What you should do
Using the data below, return the stretch from the line that contains "The image size is (1568, 778)." through the line that contains "Task: Click the back navigation arrow", both included, exactly as it stands and nothing beyond it.

Exercise materials

-- Opening Marker --

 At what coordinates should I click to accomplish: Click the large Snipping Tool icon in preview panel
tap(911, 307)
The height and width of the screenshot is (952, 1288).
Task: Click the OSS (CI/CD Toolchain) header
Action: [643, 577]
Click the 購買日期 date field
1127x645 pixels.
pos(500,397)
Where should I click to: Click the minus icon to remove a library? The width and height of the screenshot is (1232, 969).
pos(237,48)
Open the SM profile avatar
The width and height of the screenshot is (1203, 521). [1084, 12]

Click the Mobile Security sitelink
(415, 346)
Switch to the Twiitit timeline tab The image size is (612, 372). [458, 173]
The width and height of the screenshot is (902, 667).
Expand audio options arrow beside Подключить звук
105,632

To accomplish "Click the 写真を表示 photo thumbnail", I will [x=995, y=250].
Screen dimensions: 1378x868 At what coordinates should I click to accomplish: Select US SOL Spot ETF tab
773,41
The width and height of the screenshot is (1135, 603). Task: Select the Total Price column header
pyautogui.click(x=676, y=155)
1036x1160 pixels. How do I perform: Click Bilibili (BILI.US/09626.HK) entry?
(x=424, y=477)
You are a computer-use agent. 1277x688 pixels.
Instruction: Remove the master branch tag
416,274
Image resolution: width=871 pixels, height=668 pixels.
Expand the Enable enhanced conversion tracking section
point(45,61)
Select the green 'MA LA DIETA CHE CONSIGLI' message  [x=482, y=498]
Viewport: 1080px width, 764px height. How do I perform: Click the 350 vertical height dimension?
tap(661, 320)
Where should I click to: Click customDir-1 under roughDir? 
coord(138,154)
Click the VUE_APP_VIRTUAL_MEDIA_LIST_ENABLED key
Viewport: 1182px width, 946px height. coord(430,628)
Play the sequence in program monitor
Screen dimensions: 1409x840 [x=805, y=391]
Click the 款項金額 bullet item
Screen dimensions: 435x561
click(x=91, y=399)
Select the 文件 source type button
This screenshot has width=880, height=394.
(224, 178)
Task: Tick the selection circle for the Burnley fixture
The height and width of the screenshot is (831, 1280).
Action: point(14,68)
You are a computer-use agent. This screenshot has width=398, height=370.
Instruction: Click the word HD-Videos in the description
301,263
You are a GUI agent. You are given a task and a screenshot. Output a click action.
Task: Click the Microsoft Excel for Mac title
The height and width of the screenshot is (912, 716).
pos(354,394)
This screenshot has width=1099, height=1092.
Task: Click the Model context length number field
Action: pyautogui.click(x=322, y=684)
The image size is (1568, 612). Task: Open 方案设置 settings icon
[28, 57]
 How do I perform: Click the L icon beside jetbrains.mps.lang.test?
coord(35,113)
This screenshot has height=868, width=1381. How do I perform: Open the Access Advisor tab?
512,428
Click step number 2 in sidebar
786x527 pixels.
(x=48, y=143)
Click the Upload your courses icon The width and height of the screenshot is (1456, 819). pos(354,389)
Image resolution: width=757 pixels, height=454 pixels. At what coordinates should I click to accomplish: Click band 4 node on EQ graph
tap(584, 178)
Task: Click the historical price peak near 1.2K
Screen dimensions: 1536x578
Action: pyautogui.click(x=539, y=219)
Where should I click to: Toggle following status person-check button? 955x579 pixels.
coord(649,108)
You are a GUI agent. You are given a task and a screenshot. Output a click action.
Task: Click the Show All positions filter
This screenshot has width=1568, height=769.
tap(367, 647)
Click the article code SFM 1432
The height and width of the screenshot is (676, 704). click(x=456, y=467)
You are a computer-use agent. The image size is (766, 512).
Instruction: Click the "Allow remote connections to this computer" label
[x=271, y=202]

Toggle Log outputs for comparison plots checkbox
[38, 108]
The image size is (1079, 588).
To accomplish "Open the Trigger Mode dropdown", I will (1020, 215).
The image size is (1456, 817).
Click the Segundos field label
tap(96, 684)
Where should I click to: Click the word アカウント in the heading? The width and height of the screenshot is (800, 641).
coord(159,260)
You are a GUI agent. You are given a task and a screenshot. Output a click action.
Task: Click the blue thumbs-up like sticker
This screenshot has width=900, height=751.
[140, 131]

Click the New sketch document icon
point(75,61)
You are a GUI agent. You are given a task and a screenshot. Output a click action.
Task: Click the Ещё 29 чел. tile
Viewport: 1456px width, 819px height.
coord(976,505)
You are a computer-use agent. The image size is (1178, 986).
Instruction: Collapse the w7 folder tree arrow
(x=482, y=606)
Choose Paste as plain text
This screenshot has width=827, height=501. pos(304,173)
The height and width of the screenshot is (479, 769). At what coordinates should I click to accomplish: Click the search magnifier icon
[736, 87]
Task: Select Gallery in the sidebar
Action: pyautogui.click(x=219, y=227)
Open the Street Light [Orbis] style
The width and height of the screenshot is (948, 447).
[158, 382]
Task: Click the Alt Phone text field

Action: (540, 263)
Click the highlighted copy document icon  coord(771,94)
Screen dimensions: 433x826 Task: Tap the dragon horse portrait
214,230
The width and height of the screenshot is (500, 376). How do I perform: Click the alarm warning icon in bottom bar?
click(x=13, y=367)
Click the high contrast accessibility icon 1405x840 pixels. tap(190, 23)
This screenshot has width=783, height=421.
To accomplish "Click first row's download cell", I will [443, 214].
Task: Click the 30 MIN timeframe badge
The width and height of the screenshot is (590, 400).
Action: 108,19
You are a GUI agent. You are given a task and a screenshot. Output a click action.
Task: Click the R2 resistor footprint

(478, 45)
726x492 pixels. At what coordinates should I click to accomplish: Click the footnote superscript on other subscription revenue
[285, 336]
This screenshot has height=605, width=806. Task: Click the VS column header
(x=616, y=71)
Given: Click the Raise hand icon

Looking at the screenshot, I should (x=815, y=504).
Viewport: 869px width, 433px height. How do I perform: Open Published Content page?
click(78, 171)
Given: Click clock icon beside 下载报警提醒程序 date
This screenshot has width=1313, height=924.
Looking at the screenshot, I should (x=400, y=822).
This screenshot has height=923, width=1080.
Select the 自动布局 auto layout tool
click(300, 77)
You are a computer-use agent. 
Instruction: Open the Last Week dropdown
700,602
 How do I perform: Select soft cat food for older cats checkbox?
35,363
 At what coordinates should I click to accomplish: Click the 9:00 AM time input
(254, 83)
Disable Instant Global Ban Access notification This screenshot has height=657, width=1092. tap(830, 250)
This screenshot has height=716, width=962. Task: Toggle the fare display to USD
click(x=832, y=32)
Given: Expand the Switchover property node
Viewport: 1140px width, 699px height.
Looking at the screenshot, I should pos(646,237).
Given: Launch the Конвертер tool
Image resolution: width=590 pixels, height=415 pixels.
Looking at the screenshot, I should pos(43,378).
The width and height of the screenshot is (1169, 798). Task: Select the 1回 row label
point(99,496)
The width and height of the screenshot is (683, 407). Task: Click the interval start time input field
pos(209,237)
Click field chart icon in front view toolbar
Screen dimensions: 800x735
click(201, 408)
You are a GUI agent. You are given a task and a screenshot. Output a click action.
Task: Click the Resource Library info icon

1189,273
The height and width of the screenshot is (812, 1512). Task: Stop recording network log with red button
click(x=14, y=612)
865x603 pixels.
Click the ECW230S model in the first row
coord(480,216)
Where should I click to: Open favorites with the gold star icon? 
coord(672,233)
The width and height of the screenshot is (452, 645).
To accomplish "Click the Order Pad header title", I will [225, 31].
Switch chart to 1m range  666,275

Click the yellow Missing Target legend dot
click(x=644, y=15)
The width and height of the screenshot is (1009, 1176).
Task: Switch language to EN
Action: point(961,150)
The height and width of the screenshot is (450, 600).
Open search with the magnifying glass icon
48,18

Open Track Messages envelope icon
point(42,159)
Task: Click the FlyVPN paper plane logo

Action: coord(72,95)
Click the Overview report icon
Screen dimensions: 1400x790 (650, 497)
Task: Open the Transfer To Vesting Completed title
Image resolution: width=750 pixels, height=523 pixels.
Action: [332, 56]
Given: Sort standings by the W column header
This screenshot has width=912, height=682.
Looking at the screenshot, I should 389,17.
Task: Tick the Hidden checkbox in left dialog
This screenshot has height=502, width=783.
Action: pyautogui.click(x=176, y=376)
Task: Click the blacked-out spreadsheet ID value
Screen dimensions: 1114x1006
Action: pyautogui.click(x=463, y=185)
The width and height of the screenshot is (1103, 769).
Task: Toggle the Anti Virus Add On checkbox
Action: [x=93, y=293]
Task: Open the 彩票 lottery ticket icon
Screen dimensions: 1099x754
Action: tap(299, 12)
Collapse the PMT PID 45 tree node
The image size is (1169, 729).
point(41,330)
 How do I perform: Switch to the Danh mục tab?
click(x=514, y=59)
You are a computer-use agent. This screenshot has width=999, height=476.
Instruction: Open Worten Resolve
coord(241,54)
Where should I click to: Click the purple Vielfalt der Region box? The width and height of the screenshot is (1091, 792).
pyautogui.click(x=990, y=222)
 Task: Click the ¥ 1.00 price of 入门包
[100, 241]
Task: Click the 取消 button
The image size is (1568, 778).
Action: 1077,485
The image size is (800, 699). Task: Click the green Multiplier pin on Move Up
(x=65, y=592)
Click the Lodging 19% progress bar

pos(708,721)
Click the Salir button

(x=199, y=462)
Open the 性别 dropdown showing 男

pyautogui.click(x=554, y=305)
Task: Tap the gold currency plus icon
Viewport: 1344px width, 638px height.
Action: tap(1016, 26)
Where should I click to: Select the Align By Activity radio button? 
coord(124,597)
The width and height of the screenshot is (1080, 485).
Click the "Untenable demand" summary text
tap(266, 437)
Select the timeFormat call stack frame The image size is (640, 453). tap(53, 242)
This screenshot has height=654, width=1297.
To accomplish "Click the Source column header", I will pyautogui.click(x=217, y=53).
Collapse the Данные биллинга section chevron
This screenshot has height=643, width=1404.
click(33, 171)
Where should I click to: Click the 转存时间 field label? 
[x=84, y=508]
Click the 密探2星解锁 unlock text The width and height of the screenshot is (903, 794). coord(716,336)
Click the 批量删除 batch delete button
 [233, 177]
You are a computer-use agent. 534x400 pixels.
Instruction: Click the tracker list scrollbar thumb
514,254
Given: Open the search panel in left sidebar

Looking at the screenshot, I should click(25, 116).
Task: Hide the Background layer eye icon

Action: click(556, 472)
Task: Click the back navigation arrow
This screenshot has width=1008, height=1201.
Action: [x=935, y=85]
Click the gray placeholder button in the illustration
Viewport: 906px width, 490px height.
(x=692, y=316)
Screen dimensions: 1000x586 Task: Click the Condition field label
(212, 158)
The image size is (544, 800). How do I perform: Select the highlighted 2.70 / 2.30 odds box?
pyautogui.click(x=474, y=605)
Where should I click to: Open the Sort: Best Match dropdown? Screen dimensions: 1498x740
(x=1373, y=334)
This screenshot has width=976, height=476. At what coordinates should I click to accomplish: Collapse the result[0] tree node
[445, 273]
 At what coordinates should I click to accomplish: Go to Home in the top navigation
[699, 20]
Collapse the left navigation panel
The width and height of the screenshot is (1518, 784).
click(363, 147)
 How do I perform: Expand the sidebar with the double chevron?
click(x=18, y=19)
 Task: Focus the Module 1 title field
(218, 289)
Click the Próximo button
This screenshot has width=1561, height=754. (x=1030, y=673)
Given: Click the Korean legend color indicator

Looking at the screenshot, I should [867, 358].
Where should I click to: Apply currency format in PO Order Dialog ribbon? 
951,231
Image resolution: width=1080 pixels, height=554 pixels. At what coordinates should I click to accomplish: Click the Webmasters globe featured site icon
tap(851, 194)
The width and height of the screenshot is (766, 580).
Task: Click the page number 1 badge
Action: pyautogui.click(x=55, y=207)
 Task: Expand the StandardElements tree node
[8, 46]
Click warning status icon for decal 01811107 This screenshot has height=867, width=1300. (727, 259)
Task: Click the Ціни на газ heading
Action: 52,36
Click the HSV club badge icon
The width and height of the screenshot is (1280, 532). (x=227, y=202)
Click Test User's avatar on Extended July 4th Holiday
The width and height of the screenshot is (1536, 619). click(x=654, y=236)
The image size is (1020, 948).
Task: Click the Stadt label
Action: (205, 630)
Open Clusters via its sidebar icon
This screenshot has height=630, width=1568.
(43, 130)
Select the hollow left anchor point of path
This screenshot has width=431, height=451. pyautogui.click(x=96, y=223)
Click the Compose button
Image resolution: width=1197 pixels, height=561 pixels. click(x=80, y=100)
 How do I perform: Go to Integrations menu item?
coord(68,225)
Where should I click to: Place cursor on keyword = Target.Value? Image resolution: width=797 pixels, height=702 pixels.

-- Closing Marker --

Finished task
The image size is (1568, 778).
Action: 1077,485
The image size is (800, 699). Task: Click the green Multiplier pin on Move Up
(x=65, y=592)
Click the Lodging 19% progress bar

pos(708,721)
Click the Salir button

(x=199, y=462)
Open the 性别 dropdown showing 男

pyautogui.click(x=554, y=305)
Task: Tap the gold currency plus icon
Viewport: 1344px width, 638px height.
Action: tap(1016, 26)
Where should I click to: Select the Align By Activity radio button? 
coord(124,597)
The width and height of the screenshot is (1080, 485).
Click the "Untenable demand" summary text
tap(266, 437)
Select the timeFormat call stack frame The image size is (640, 453). tap(53, 242)
This screenshot has height=654, width=1297.
To accomplish "Click the Source column header", I will pyautogui.click(x=217, y=53).
Collapse the Данные биллинга section chevron
This screenshot has height=643, width=1404.
click(33, 171)
Where should I click to: Click the 转存时间 field label? 
[x=84, y=508]
Click the 密探2星解锁 unlock text The width and height of the screenshot is (903, 794). coord(716,336)
Click the 批量删除 batch delete button
 [233, 177]
You are a computer-use agent. 534x400 pixels.
Instruction: Click the tracker list scrollbar thumb
514,254
Given: Open the search panel in left sidebar

Looking at the screenshot, I should click(25, 116).
Task: Hide the Background layer eye icon

Action: click(556, 472)
Task: Click the back navigation arrow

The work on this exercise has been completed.